Here, Tunisia represents a lot. The revolution created an image for the country that was close to ideal, so that everyone in 2011 talked about Tunisia with its ancient reformist heritage, the country of civilization and its cultured, open people, which explains its leadership in making that transformation that changed the face of the region forever.
It was necessary to return to that image and its realistic and ideal dimensions. To redraw it again according to different considerations, in which the Tunisian appears decisive in the matter of democracy, dissatisfied and even resentful of its advocates, unwilling to hear anything from politics and its people, absorbed in his daily concerns, concerned only with securing his livelihood or riding one of the death boats, as it is called in the past. Irregular migration towards the “European paradise”.
This space is sufficient to some extent to explain several paradoxes surrounding the current scene in Tunisia and remove any ambiguity from it, because the revolution that expelled the late Ben Ali was wanted to end as it began, with the least bloody cost, and even with zero drops of blood.
I also want it to end with the same democratic mechanisms it established, so the bet was on the elections and its volatile alliances, and I want it to end with its deepest and best slogans; That is, resisting corruption, but this time the accusation is not only directed at the remnants of the former regime, as the “revolutionaries” described it, but also at those who once resisted Ben Ali’s oppressive regime.

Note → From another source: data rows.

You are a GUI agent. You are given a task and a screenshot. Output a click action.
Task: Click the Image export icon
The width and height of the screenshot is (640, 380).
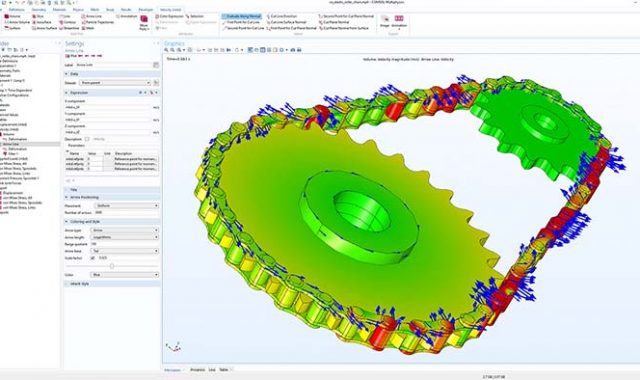coord(384,21)

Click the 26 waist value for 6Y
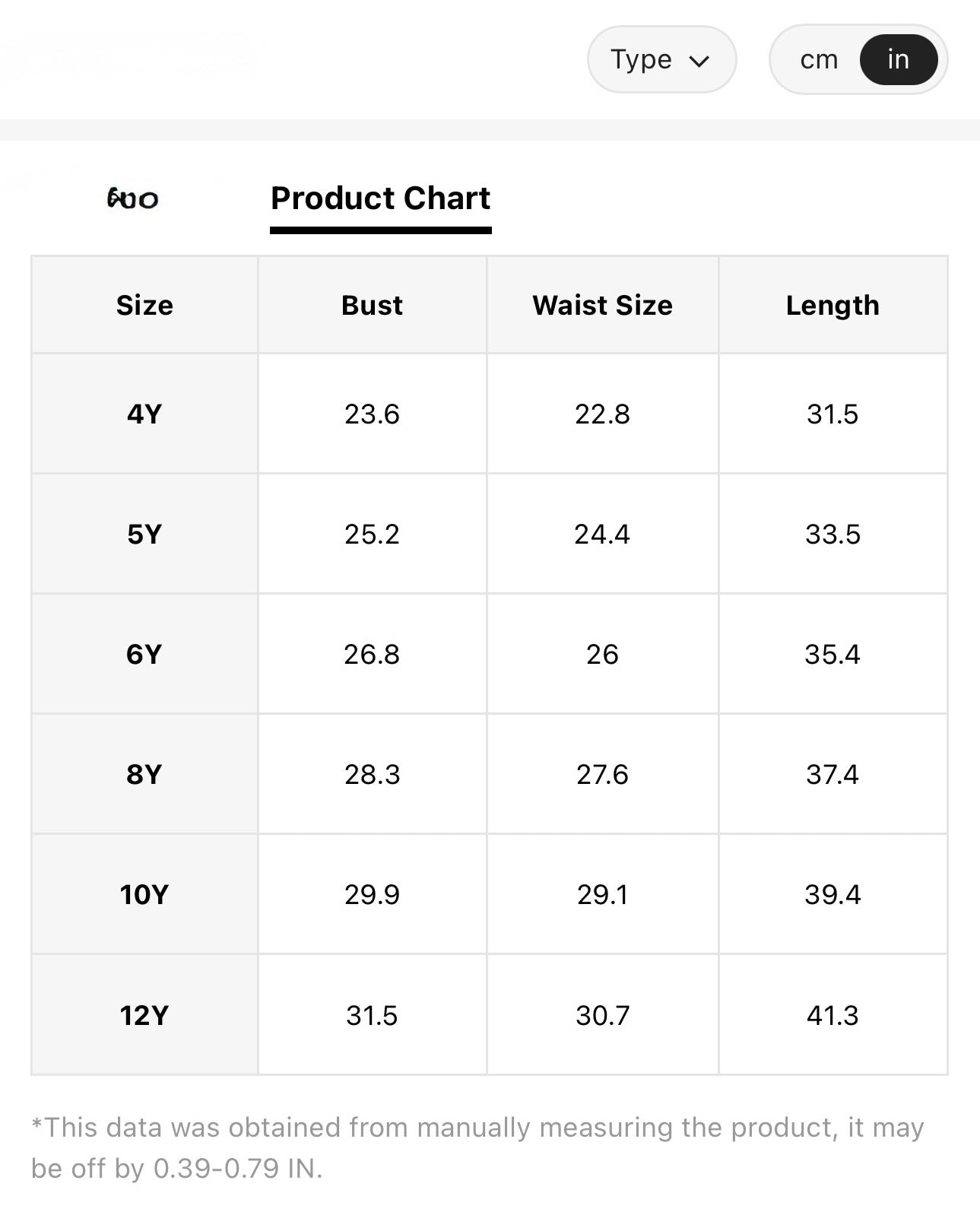[x=602, y=654]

In the unique turning point in the path of the revolution in Tunisia, under the title: “The Path of the 25th of July,” what explains the intense battle between two narratives competing to speak in the name of the revolution and accuse the other party of betraying it.
Two narratives that compete with central terms such as; The new construction, historical action, and distribution of power and wealth in current Tunisia, with the redefinition of power and the reproduction of balances by eliminating intermediary bodies by reducing and diminishing them, whether political or union.
The throes of chaos
Is there any amount of realism in saying that the Tunisian revolution has ended, or that it is alive, despite the clinical death it is going through?
“Yes and no. The answer is a kind of chaos that is not known specifically whether it will be creative or stifling.” This is because the horizon seems cloudy in the face of an authority that says it is waging a fierce battle against what it describes as a network of corrupt, monopolists and traitors, as well as in the face of an exhausted opposition. All peaceful political means to resist what it considers to be a coup against a previous trend were of no use in statements, meetings, and marches.
Between this party and that is a people who are reluctant to participate in all the stations proposed by President Saied, without this meaning nostalgia for what came before that path, and who are accustomed to making their say about the reality in which they live, through categories, expressions, and means that go beyond the ceilings of the state and its opponents.
Crises cast a heavy shadow over an arena, making it vulnerable to interventions coming from outside, but with their slow and deep accumulations, they lead towards some transformation.
Transformation President Kais Saied says; It is in the process of being created and imposed, and the opposition confirms that it is coming one day in the direction of freedom and democracy. The policy of the status quo does nothing but delay it, which portends a heavy price for achieving it, in a country that has always boasted that it made its transformations at the lowest cost.